» **Data to process**:
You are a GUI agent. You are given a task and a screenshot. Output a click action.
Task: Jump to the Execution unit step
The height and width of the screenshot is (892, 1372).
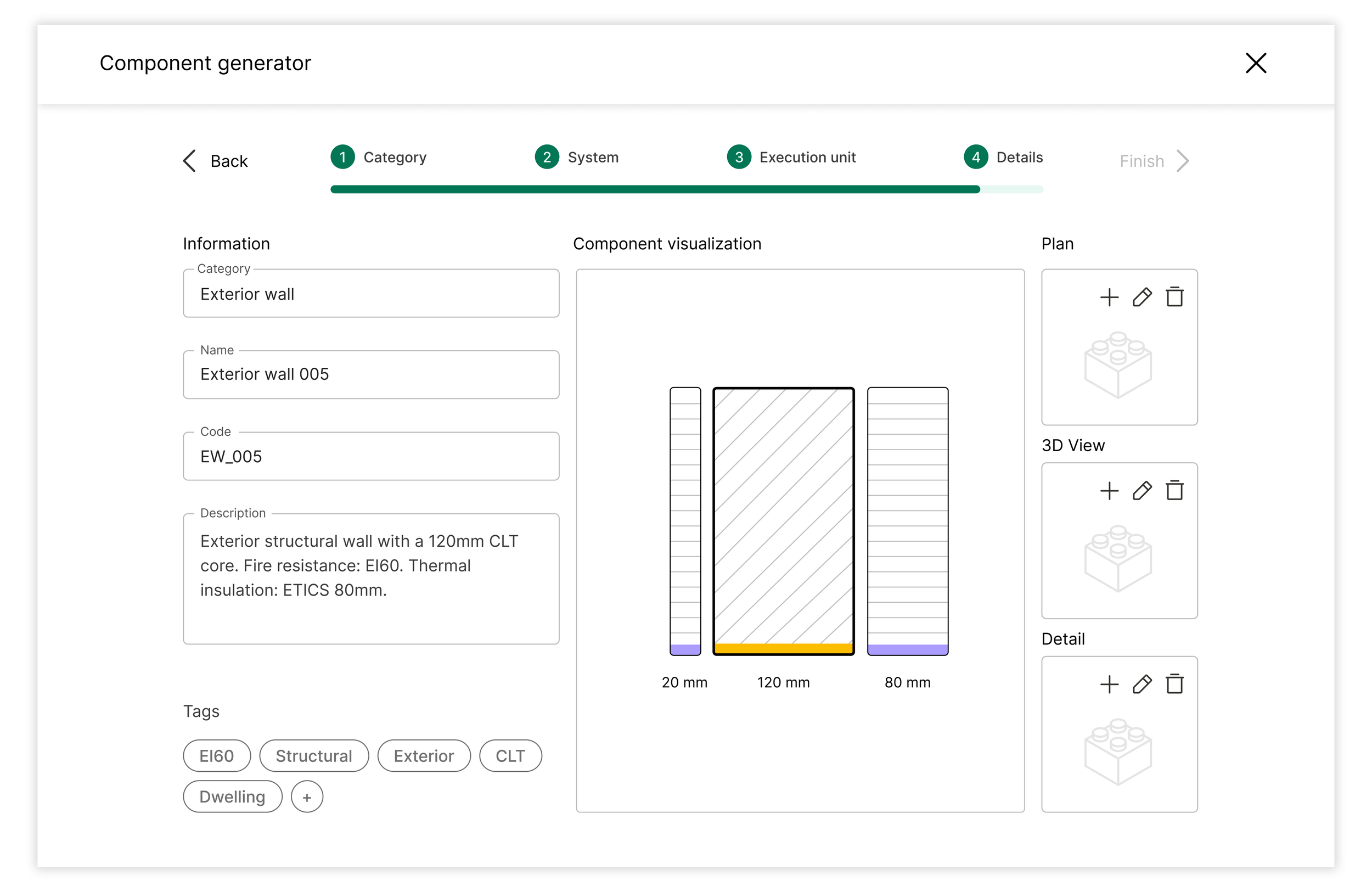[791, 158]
...
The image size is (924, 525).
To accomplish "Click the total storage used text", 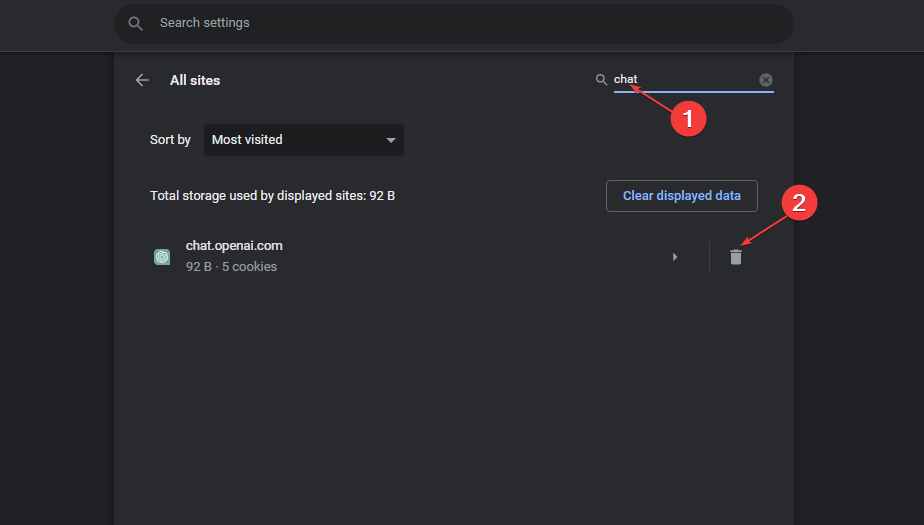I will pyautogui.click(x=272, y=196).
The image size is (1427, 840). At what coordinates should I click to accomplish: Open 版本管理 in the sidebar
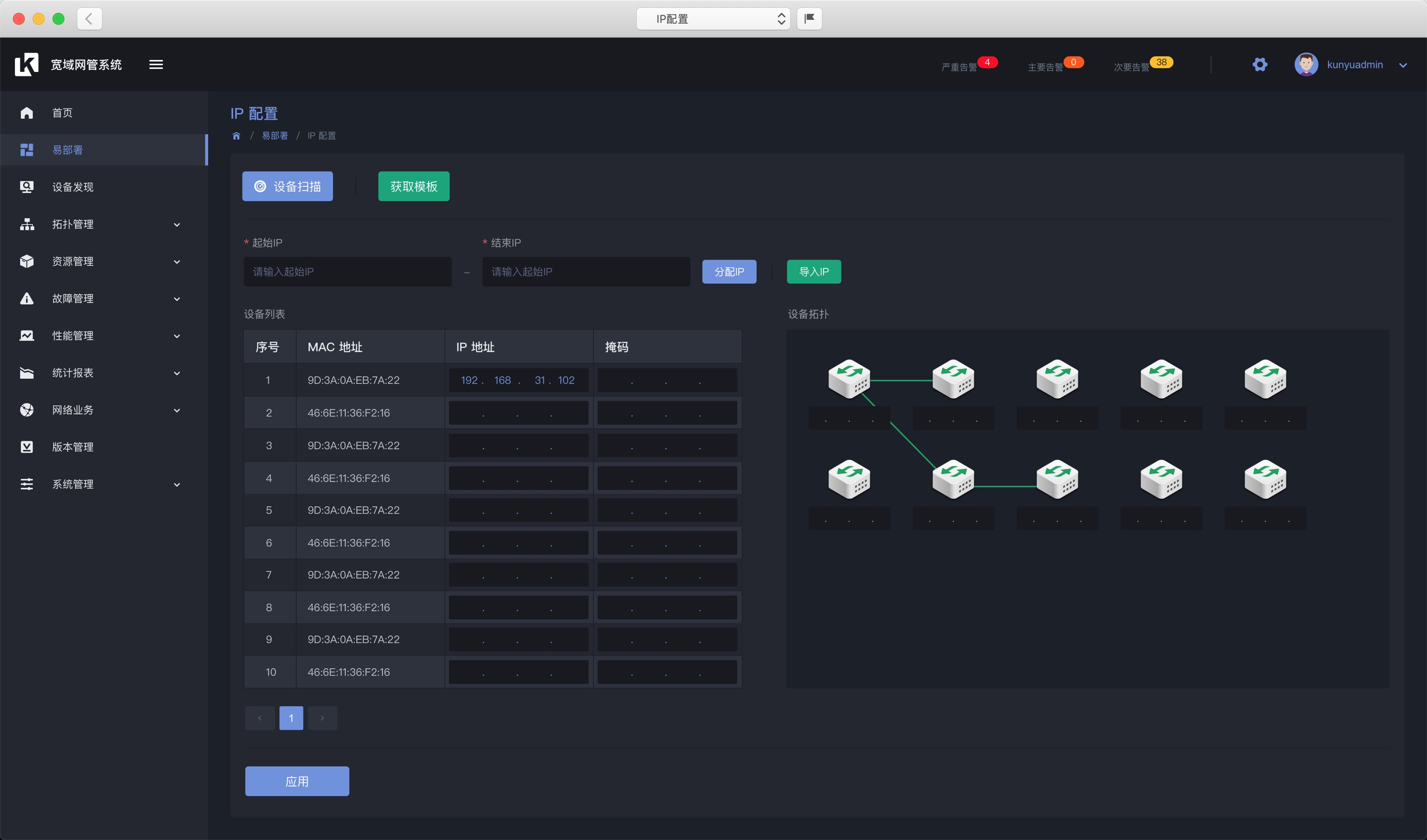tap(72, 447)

» **What needs to be done**:
Please convert the lines starting at the one containing "The image size is (1427, 840)." and ending at the one containing "tap(72, 447)" into a two-column CSV with the columns input and output. Put each text and its answer together in one row, each in a single quoted field with line breaks replaced by spaces, and leave the pictures out.

» **Output for this exercise**:
input,output
"The image size is (1427, 840). At what coordinates should I click to accomplish: Open 版本管理 in the sidebar","tap(72, 447)"